Since its launch seven years ago, Facebook has consistently updated its website and implemented new features. Each time, users drag their feet and grudgingly accept the changes but they don’t delete their accounts.
Last Wednesday, a good portion of Facebook’s approximately 750 million users posted statuses detailing their chagrin about the latest changes to the social network’s layout. Most of these posts were complaints about the appearance of the new layout or the increased difficulty in navigating their profile, but many people are unconcerned about the larger issue at hand – privacy.
As part of the new changes to Facebook, third-party applications will be incorporated into each user’s personal profile. Instead of manually clicking the mouse to allow updates from apps to be shared with friends, the information will routinely be added to someone’s profile each time they use the app with a single permission agreement. Users will need to be more conscientious about their activities because information concerning their private use of the media, exercise schedules and other personal routines will automatically be published on their Facebook walls.
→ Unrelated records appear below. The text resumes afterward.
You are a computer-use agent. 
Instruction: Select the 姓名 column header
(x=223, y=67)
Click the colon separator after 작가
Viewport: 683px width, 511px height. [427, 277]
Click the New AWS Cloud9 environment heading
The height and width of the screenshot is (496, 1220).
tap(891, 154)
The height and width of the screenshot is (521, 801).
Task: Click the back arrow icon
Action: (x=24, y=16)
Along with the integration of third-party applications, Facebook also introduced the Timeline. The Timeline will take information from people’s personal profiles, such as status updates, tagged photos and events, and meld these components into a chronological “story” of that person’s life. The Timeline will essentially be a history of your life documented through online activity, shared on your profile.
Although these changes are the most invasive into users’ personal lives, “Top Stories” and the “Ticker” are what Facebook users are all riled up about.
Right above the news feed, an algorithm takes into consideration the friends you interact with most and which posts have the most comments and “likes” on them and compiles those posts into your “Top Stories.” The Ticker is a constant stream of friends’ activities located in the upper right corner of your homepage that looks similar to a Twitter feed. Facebook users are complaining that the stories they are most interested in are not those in Top Stories and that the Ticker is distracting.
If history repeats itself, annoyance at the new Facebook will fade and users will continue to post trivial updates about their lives until the next change comes along and disrupts their content. They will continue to post personal details with no regard to the lack of privacy on the Internet and won’t think twice about using features like the Timeline or third-party apps to make their life that much more accessible to the world.
The bottom line is that Facebook is a free service, and the users are not paying customers. Mark Zuckerberg and his co-workers have no obligation toward users and can use the information they willingly provide to cater toward advertisements and other services they think people are interested in. Facebook’s main priority isn’t to help you creep on your ex-boyfriend or girlfriend, tag yourself in pictures at parties or be a distraction from homework.
Remember to respect yourself and your right to privacy before you post your next status update.